The Chicago Museum showcases the healing power of art for veterans

The Veterans Museum displays the healing power of art

The Chicago Museum showcases the healing power of art for veterans


Chicago Chicago is home to the Art of War, a space for those who have worked to share their stories, talents, and traumas.

The National Veterans Museum is a space for artists like Dr. Charles Smith, now 82, who says art has helped him recover since he was drafted into the Marines and sent to Vietnam at the age of 25.

“I felt that when I came home, it was imperative to make sure the legacy of that war was not forgotten,” said the Smith sculptor. “The most important part of it in particular, is that blacks and whites fought together. We died together.”

Smith’s combat tour may have been more than half a century ago, but he says veterans of all ages understand the importance of war.

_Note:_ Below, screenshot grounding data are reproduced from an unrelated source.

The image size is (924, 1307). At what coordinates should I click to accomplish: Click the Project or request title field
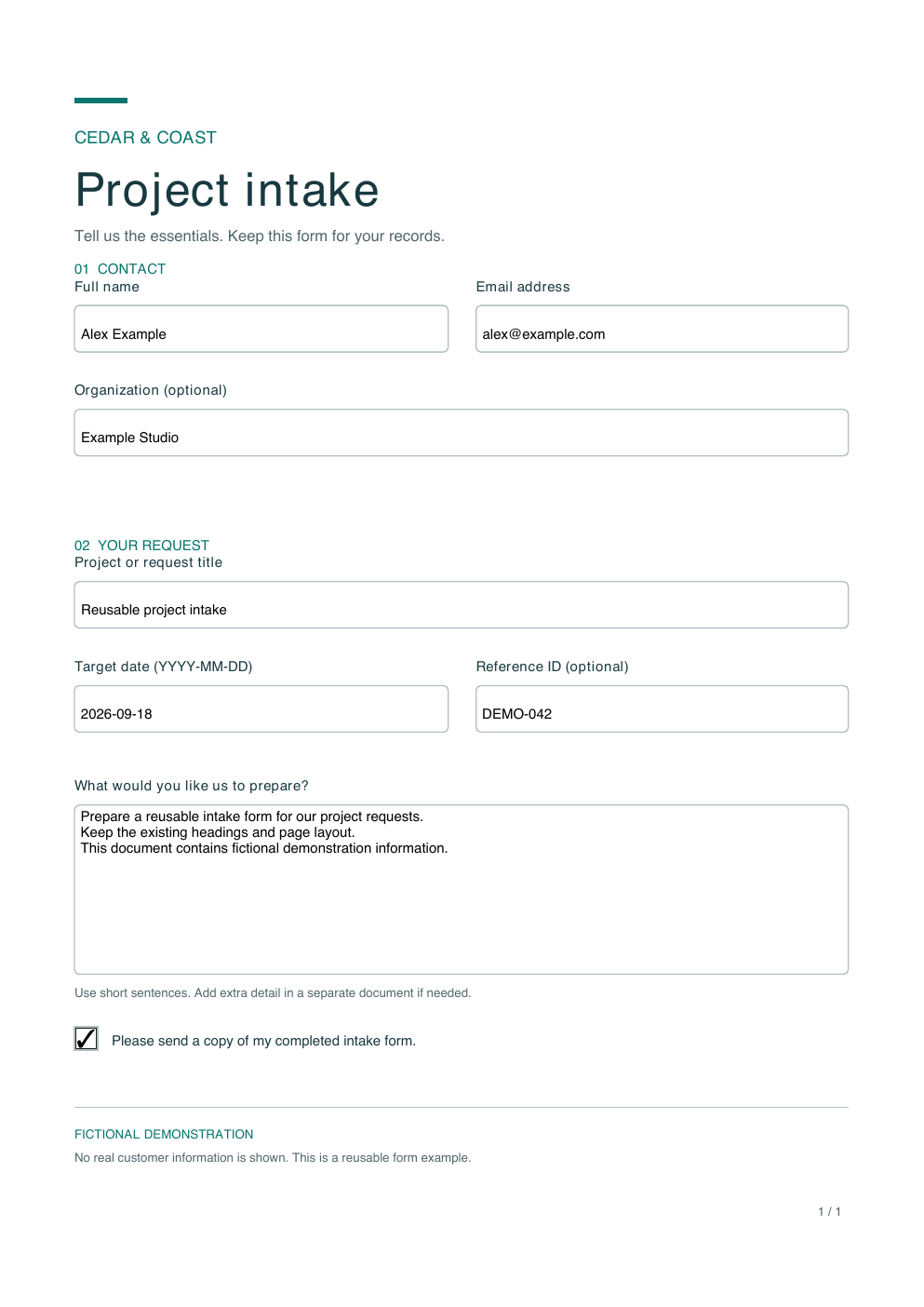click(x=462, y=605)
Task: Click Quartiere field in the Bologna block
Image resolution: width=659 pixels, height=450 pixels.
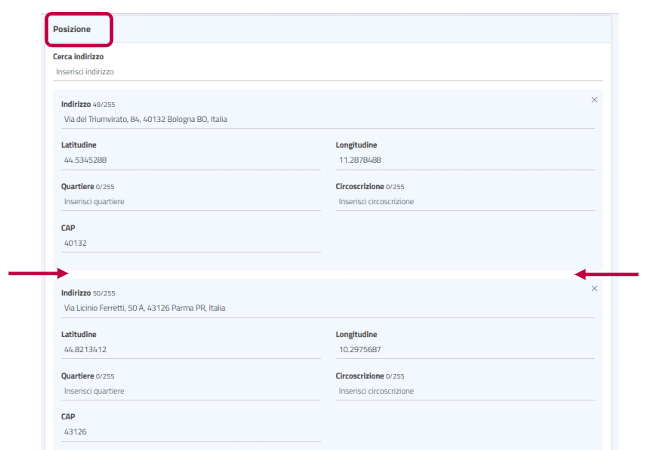Action: click(190, 202)
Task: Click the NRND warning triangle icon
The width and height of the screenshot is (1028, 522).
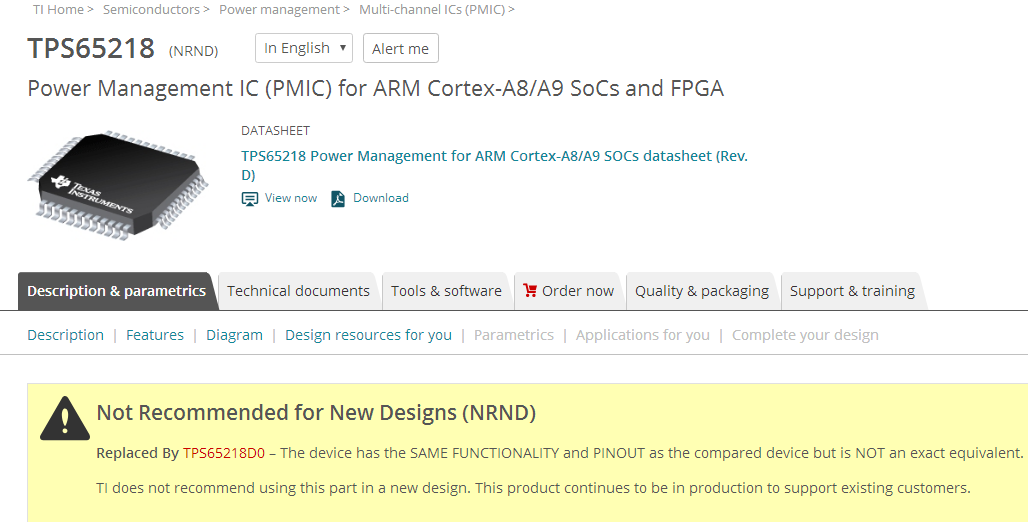Action: 65,419
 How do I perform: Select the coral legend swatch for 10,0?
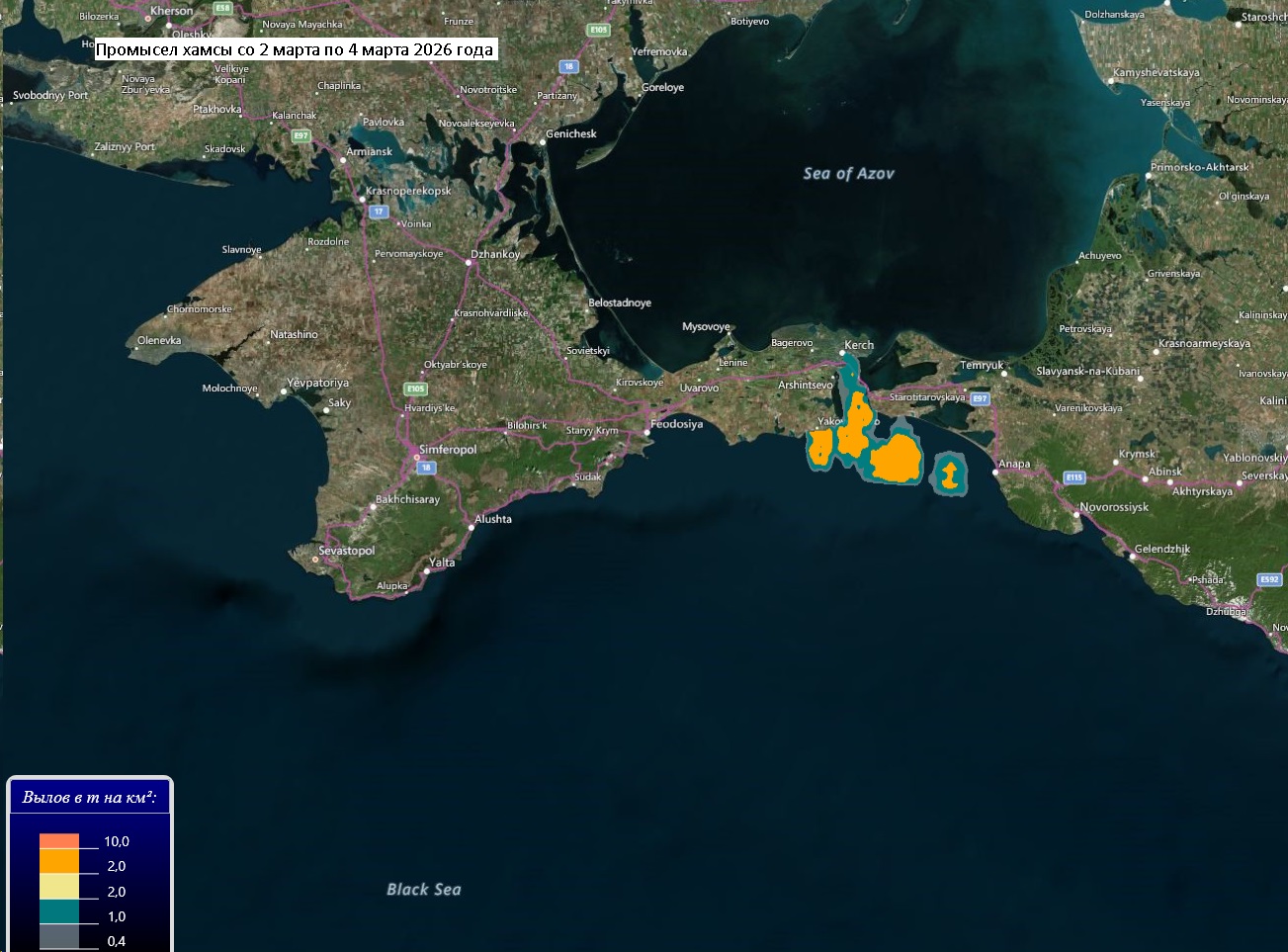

“You have to get to the place—not a psychiatrist, not a counselor—but someone who has buried the burden that you’ve buried, and that way they can counsel you to get out of it,” Smith said.

Deployed to Afghanistan as a Marine when she was 21, Giselle Futrell is now the museum’s executive director.

“It’s a place that inspires dialogue,” Futrell said. “It’s a place where we can start talking about things that are uncomfortable. Humans are not designed to go to those uncomfortable places. But sometimes we have to if we want to make progress.”

the museumFounded in 1981, it houses more than 2,500 veterans’ artwork.

“The best thing the public can do for veterans is listen,” Futrell said. “So this is a listening place.”

Listening to the truth can help in healing.